Accoglienza istituzionale – Ad aprire l’incontro saranno il sindaco Francesco Matacena, l’amministratore del Pink House Fabrizio Vitale e i giornalisti Nicola De Chiara, direttore editoriale di “Nero su Bianco”, Vincenzo Sagliocco, direttore editoriale di “Osservatorio Cittadino”, ed Elpidio Iorio, direttore del Festival PulciNellaMente.

Il senso dell’iniziativa – L’evento, realizzato con la collaborazione di PulciNellaMente e delle associazioni Pro Loco Aversa Normanna e Ammuina, si propone come uno spazio di confronto leggero ma non superficiale, in cui la comicità diventa chiave di lettura per esplorare lingua, tradizioni e immaginario collettivo. Il sorriso, in questo contesto, si trasforma in uno strumento di conoscenza e racconto.
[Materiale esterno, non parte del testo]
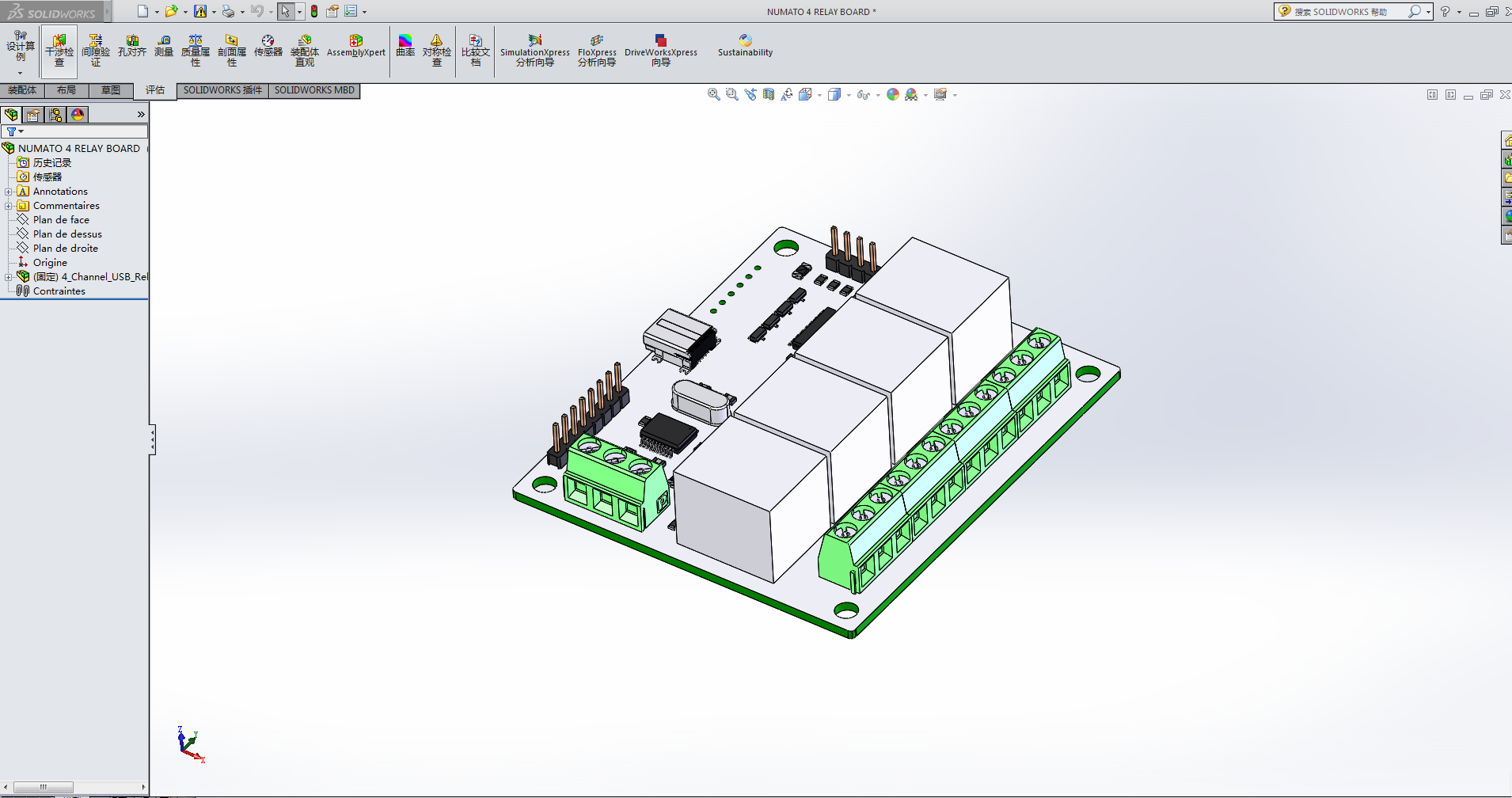Click the Edit Appearance color ball
1512x798 pixels.
tap(893, 95)
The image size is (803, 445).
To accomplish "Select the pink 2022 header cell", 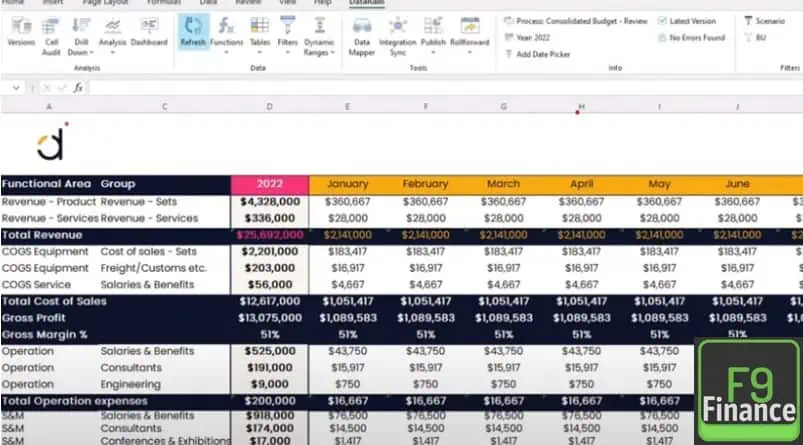I will 270,184.
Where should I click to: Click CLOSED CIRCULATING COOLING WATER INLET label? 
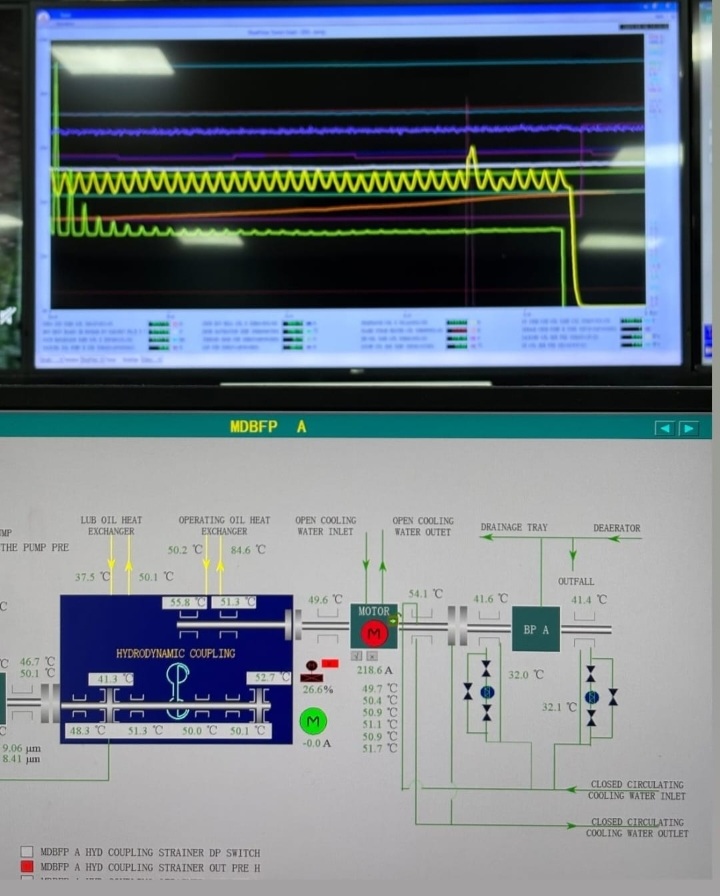coord(637,790)

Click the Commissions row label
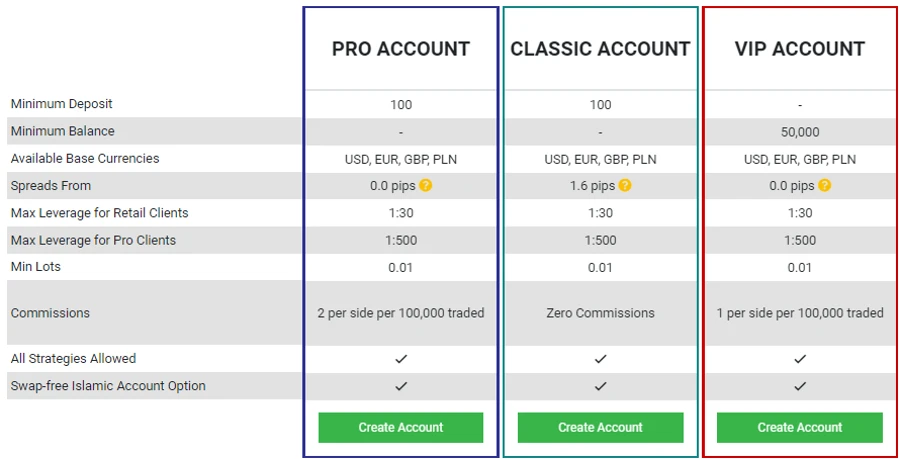tap(50, 313)
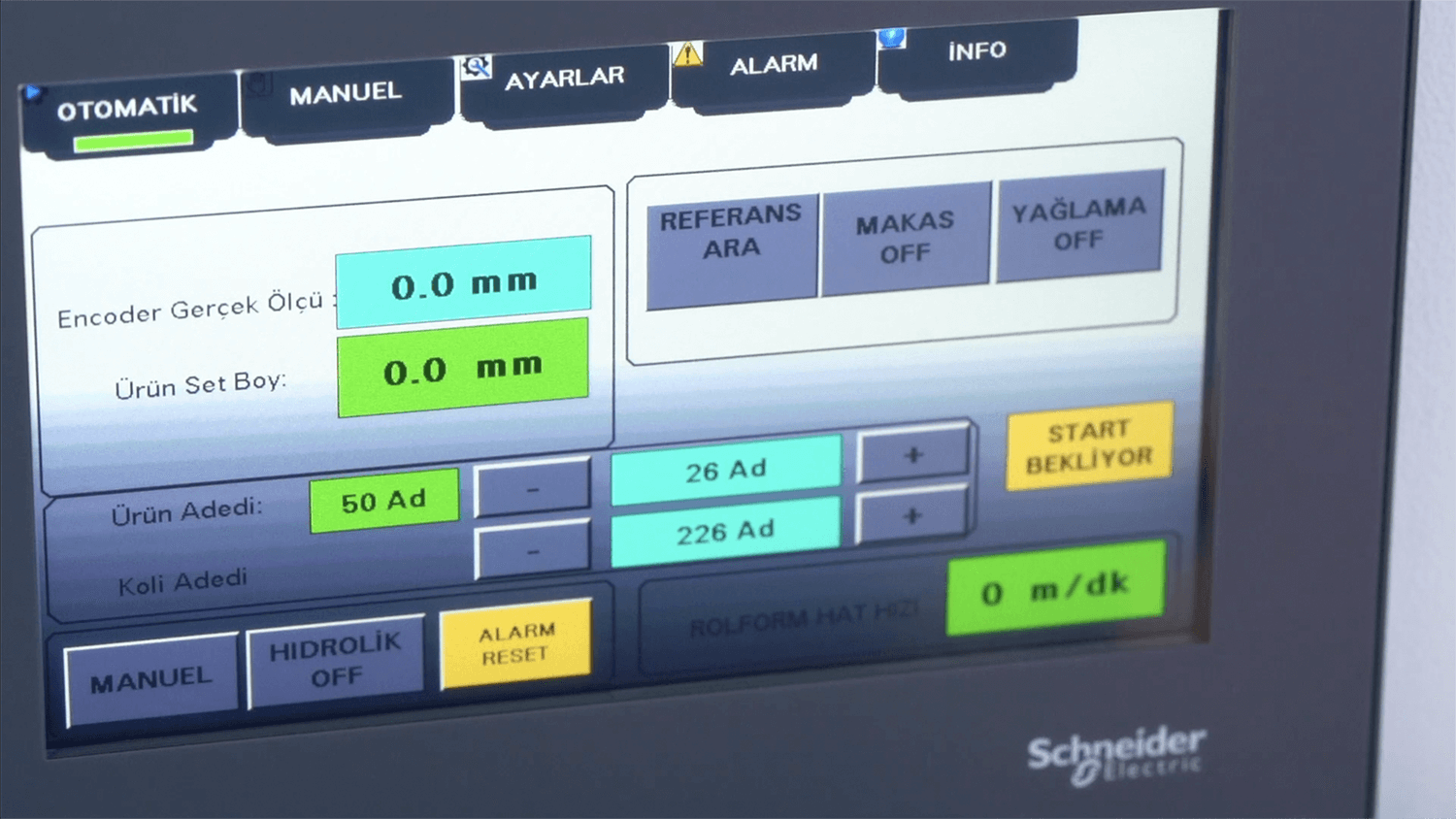Toggle the YAĞLAMA OFF button

(x=1078, y=224)
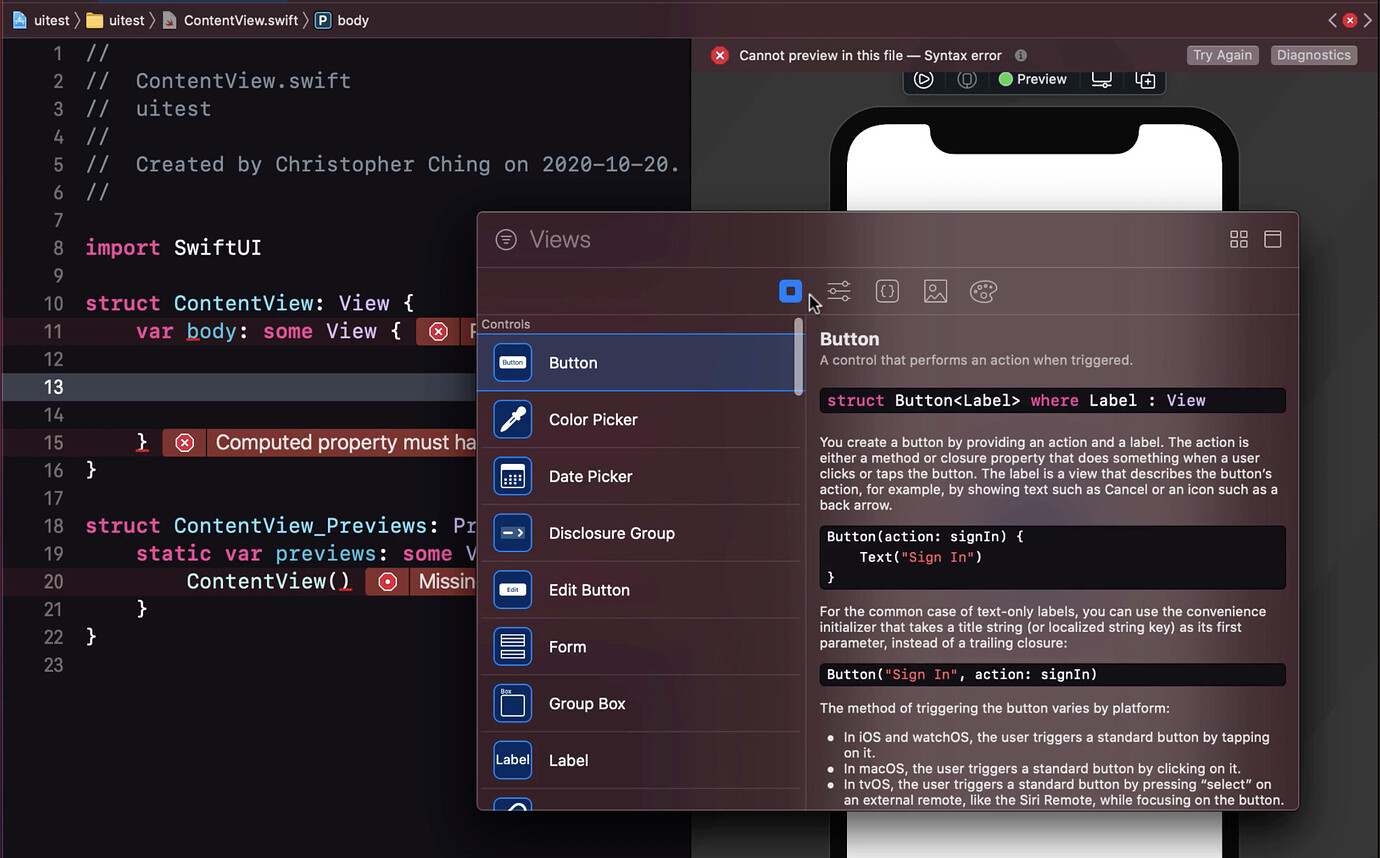Start live preview play button
This screenshot has height=858, width=1380.
[923, 80]
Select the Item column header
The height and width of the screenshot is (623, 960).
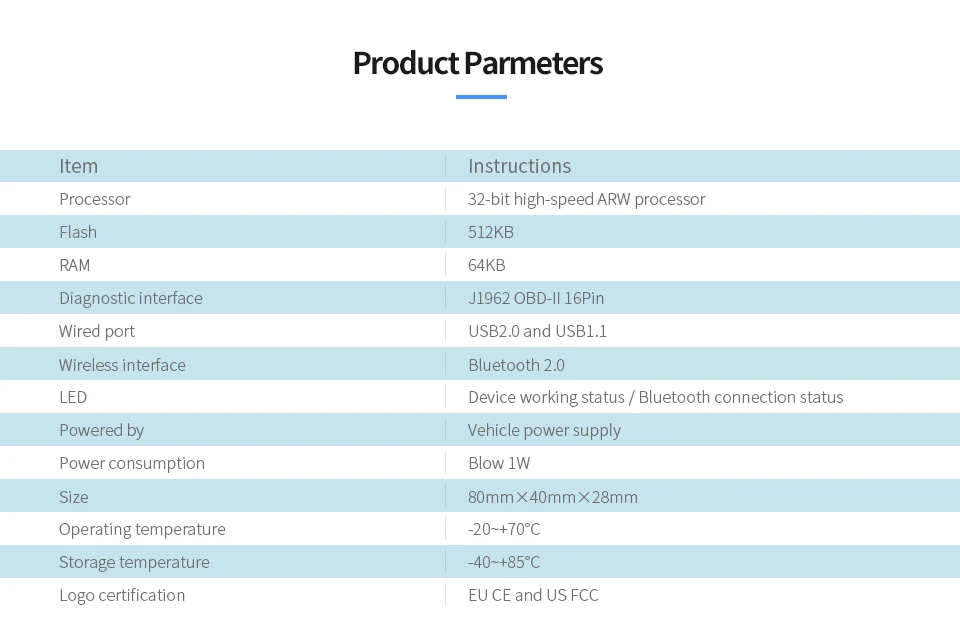point(78,166)
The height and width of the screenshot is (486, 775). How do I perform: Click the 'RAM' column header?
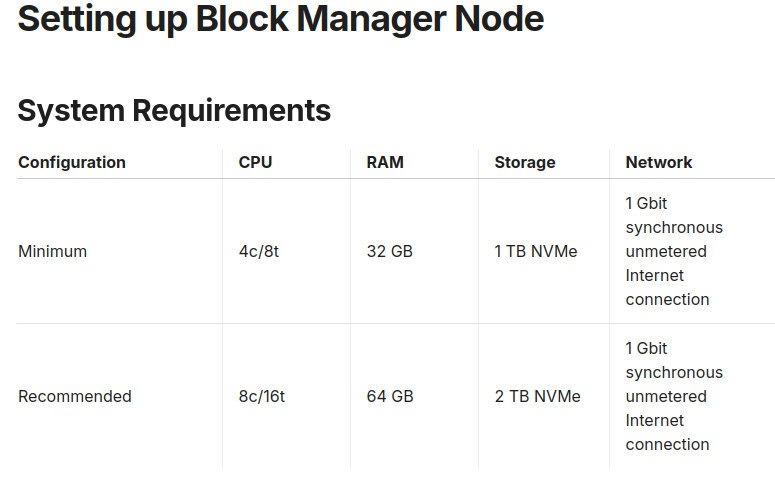tap(385, 162)
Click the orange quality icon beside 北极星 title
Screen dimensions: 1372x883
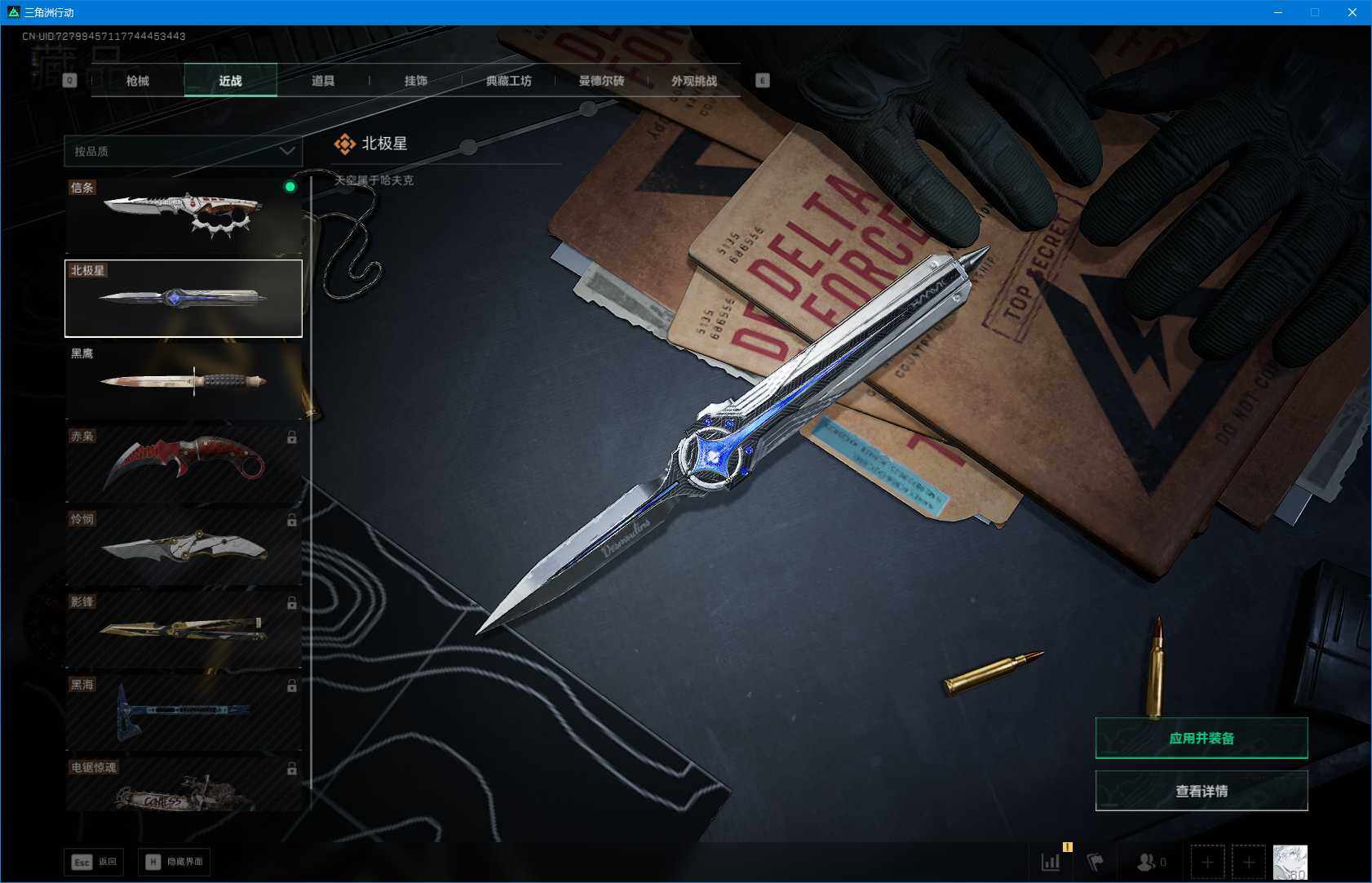[344, 144]
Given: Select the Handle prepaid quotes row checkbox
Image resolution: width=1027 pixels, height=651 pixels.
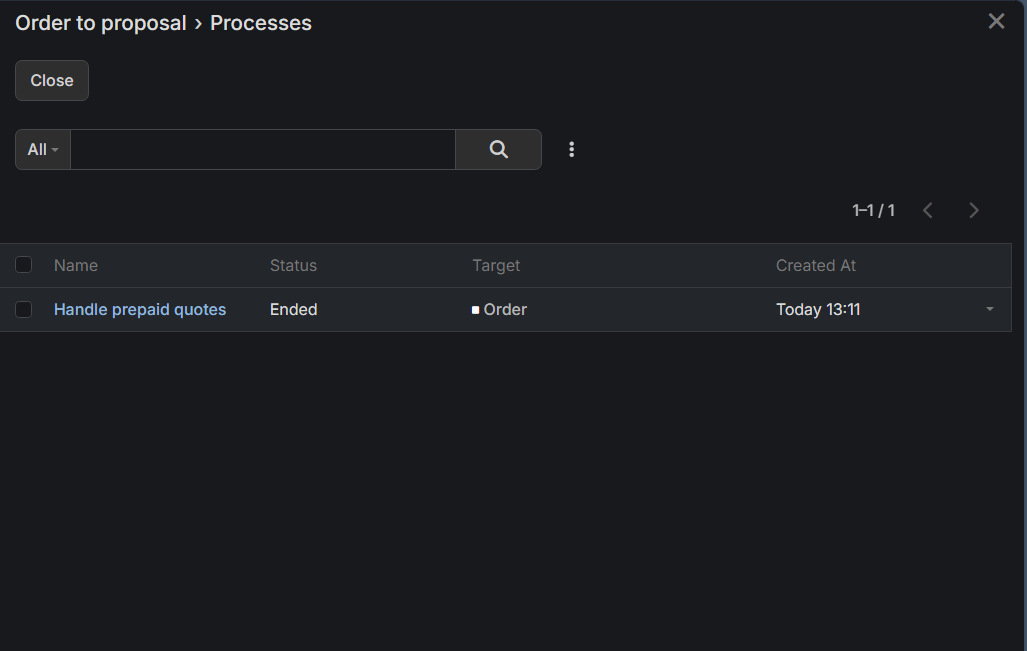Looking at the screenshot, I should click(x=24, y=310).
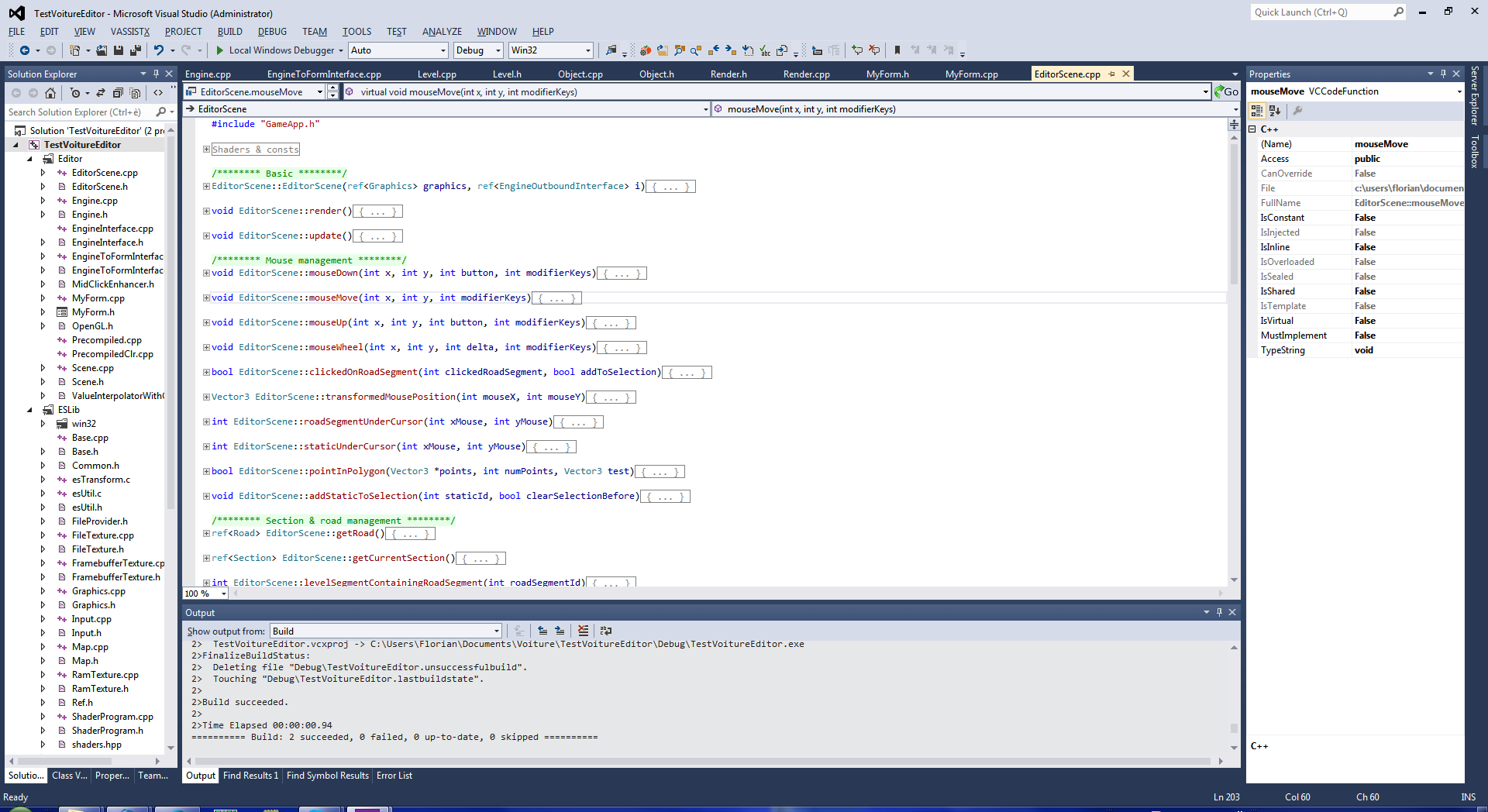Screen dimensions: 1488x812
Task: Click the Go button
Action: click(1226, 92)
Anteprima teatrale – Nel corso della serata sarà presentata anche un’anteprima di Lezioni di Napoletanità, spettacolo in programma il 17 aprile al Teatro Cimarosa. Una parodia accademica ambientata nell’immaginaria università “Gennarino II”, che richiama in modo ironico la storica Federico II.

Lo spettacolo – Sul palco, Colella interpreta un rettore “pezzotto”, affiancato da De Luca e D’Angiò nei panni di aspiranti docenti, tra monologhi, imitazioni, aneddoti e momenti musicali. Attese le performance di D’Angiò, che spaziano degli allenatori del Napoli ai protagonisti della scena politica, mescolando attualità e tradizione.

Un racconto identitario – Il filo conduttore resta la valorizzazione della cultura napoletana come patrimonio vivo, capace di esprimersi attraverso linguaggio, gestualità e visione del mondo. Tra racconti e “paraustielli”, lo spettacolo conduce simbolicamente verso una “laurea in napoletanità”, trasformando l’intrattenimento in un’esperienza condivisa di appartenenza.